Material for this exercise section start
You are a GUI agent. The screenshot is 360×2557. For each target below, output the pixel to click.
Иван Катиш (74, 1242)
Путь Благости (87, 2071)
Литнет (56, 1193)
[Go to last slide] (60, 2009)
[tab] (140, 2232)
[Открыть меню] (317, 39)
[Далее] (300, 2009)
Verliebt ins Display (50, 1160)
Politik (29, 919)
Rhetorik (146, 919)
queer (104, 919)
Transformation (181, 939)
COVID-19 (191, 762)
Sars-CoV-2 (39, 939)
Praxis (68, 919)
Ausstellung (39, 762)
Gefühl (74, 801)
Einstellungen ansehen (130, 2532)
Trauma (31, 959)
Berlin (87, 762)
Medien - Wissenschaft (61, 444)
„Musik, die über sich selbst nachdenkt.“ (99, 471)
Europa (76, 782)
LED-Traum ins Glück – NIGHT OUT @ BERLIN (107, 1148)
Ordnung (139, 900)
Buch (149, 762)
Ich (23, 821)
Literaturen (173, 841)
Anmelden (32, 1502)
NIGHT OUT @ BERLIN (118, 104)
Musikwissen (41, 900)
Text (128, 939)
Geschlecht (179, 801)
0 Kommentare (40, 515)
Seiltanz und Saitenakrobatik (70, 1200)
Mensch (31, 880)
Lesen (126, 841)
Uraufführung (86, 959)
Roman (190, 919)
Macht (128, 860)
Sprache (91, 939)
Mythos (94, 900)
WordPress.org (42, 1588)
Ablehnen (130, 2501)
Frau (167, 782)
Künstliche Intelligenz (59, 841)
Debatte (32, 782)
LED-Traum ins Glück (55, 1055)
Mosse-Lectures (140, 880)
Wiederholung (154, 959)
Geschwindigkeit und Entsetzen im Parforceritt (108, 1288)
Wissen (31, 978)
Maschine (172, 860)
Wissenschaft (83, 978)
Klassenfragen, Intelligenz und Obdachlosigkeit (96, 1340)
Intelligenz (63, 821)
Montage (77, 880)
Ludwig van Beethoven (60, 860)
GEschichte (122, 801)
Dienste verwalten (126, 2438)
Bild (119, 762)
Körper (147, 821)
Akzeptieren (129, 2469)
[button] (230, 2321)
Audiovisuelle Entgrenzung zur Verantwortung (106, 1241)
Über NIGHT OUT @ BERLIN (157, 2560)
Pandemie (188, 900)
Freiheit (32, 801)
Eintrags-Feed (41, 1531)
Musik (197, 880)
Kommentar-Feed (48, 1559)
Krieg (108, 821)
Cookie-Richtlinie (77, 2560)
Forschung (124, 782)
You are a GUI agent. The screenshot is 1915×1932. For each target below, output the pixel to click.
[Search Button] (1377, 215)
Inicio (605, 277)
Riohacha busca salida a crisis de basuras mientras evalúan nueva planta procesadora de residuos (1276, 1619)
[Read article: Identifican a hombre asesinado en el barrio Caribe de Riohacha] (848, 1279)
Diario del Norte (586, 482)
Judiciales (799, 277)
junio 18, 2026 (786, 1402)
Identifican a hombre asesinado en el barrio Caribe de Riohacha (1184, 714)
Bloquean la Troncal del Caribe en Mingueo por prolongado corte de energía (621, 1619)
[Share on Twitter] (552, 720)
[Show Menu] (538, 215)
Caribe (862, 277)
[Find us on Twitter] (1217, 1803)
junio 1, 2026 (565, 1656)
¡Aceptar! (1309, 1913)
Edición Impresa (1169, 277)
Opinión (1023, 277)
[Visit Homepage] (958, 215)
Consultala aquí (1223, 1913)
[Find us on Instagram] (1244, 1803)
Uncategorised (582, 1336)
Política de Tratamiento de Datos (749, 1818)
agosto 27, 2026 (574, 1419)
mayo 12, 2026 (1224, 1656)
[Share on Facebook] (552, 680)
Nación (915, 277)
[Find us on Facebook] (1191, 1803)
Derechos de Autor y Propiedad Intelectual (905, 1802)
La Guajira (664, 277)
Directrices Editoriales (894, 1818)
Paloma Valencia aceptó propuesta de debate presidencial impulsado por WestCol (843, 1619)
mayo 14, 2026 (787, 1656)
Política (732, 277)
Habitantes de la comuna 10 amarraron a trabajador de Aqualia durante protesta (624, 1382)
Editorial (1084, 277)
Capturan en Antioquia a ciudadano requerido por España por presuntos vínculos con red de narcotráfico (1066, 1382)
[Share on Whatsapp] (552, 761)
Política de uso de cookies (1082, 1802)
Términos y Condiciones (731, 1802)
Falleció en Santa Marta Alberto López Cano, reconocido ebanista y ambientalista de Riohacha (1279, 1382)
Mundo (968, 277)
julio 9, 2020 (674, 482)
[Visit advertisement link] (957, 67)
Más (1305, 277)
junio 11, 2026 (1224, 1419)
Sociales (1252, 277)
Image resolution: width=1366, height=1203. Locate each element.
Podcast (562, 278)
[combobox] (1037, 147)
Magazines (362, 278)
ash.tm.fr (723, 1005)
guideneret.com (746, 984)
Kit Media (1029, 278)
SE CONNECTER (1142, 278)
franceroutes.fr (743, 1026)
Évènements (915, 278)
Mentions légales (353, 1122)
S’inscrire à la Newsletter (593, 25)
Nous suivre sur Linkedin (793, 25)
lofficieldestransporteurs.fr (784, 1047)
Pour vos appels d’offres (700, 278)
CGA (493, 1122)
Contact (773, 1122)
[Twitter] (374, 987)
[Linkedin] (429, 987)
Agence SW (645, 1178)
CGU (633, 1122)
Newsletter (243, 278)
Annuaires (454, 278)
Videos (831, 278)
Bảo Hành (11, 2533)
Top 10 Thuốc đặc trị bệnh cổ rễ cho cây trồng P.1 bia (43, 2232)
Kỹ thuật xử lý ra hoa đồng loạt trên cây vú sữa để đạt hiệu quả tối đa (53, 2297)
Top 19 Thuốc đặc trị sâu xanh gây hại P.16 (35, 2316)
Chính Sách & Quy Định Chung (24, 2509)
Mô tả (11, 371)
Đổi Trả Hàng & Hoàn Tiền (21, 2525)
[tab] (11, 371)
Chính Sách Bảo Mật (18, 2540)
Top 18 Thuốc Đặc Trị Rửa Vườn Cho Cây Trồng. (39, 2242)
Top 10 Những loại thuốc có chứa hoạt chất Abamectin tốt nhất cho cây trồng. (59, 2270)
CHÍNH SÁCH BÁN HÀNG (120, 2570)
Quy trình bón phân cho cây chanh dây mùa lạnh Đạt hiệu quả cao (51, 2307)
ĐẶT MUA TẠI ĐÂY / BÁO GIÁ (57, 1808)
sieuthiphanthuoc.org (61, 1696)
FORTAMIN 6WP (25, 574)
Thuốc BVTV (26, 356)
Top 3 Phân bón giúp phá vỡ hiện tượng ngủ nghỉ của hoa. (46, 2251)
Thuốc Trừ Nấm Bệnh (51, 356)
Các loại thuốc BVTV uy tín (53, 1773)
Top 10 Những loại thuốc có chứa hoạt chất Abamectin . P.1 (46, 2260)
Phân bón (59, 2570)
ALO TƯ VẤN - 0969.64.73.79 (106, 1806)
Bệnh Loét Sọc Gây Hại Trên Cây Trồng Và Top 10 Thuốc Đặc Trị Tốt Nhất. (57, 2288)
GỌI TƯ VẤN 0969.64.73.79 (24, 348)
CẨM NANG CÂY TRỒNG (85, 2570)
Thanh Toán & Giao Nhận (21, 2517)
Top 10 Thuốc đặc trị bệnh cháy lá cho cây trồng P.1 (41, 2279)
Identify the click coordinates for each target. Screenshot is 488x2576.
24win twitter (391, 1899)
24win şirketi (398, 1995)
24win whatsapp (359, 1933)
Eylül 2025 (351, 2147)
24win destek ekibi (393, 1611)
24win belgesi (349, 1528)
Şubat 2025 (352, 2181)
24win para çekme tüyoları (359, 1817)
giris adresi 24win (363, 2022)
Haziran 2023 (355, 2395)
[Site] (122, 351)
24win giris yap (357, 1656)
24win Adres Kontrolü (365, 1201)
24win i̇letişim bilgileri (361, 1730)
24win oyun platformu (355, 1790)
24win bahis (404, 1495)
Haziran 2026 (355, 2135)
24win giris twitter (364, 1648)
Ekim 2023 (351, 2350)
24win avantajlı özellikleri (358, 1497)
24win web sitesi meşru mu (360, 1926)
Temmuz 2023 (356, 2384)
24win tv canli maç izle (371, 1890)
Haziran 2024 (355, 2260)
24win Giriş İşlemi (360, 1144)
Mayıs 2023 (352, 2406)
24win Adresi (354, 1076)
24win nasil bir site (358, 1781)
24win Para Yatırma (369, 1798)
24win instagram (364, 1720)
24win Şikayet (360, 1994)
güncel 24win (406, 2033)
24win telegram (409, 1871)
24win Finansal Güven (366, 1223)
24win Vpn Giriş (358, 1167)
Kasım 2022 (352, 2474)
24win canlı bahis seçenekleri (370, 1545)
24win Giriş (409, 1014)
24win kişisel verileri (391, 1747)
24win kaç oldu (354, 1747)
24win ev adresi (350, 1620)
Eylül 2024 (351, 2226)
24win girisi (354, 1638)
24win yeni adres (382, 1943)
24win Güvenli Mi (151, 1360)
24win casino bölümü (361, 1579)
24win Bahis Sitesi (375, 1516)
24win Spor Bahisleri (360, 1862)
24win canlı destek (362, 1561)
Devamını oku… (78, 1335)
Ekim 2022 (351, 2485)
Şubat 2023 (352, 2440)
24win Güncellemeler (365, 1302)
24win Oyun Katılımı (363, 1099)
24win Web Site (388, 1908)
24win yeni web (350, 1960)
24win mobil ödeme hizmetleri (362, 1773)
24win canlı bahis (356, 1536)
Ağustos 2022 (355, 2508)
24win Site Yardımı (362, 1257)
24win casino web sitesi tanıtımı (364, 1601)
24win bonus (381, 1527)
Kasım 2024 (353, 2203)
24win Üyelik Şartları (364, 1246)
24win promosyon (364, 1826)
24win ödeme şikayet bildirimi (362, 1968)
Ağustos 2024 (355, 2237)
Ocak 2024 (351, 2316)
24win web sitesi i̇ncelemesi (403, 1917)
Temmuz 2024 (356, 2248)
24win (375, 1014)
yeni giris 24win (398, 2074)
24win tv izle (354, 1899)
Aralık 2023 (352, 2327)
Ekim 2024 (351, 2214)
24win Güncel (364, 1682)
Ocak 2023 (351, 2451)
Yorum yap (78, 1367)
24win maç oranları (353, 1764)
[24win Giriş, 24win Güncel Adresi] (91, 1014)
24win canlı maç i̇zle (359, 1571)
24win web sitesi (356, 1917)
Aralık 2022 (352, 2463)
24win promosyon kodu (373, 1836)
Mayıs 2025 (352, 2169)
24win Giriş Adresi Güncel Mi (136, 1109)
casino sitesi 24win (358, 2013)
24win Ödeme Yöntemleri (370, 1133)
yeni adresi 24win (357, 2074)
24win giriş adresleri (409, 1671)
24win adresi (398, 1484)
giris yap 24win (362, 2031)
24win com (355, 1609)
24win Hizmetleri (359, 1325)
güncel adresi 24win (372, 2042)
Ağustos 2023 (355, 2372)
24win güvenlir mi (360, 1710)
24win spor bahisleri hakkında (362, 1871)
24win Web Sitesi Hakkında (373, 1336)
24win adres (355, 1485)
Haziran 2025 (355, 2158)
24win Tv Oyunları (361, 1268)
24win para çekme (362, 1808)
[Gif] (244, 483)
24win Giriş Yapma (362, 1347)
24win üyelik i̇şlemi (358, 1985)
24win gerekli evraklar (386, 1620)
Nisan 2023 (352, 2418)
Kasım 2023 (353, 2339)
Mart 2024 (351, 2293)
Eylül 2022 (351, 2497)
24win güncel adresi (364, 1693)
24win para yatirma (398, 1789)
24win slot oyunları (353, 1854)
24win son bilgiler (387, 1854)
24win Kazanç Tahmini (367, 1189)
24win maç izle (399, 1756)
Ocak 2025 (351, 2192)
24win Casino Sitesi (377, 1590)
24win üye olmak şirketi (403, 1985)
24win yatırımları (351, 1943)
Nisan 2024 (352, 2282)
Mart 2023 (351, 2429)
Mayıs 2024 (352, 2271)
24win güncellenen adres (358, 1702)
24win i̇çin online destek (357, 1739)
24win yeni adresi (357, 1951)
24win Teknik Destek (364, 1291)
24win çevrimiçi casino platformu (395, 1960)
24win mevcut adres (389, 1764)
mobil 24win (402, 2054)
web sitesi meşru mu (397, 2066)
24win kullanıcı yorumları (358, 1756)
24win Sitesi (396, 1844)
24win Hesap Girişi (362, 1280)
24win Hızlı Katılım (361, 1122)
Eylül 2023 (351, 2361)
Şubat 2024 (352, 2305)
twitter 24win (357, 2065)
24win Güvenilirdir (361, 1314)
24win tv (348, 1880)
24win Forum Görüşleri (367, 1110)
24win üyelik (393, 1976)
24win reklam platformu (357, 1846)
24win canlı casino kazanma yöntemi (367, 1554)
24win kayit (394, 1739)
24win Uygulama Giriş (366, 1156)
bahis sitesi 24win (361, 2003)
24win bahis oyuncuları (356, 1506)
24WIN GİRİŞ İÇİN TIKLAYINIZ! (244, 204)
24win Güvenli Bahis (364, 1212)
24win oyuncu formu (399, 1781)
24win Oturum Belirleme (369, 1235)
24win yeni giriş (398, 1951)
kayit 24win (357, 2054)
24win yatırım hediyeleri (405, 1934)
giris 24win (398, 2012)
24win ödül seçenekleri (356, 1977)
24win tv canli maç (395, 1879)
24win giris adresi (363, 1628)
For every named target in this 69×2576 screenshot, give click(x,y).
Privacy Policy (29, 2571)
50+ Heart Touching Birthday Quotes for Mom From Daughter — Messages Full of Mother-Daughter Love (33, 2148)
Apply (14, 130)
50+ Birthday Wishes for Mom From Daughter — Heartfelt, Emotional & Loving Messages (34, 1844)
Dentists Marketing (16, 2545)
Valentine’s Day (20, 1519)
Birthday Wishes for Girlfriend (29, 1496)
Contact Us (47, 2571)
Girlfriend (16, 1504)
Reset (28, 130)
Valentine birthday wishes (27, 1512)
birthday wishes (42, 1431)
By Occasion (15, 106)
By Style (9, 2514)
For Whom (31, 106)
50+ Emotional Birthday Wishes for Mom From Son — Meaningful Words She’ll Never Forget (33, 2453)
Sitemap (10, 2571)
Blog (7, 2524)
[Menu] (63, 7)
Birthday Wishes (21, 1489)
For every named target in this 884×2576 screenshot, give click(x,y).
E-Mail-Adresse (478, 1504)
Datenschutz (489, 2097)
Material for this exercise section end
To do. Copy out only the lines of the records above from the one with "[Find us on Instagram] (1244, 1803)" through the one with "[Find us on Facebook] (1191, 1803)", exactly as they stand, both included.

Reply.
[Find us on Instagram] (1244, 1803)
Uncategorised (582, 1336)
Política de Tratamiento de Datos (749, 1818)
agosto 27, 2026 (574, 1419)
mayo 12, 2026 (1224, 1656)
[Share on Facebook] (552, 680)
Nación (915, 277)
[Find us on Facebook] (1191, 1803)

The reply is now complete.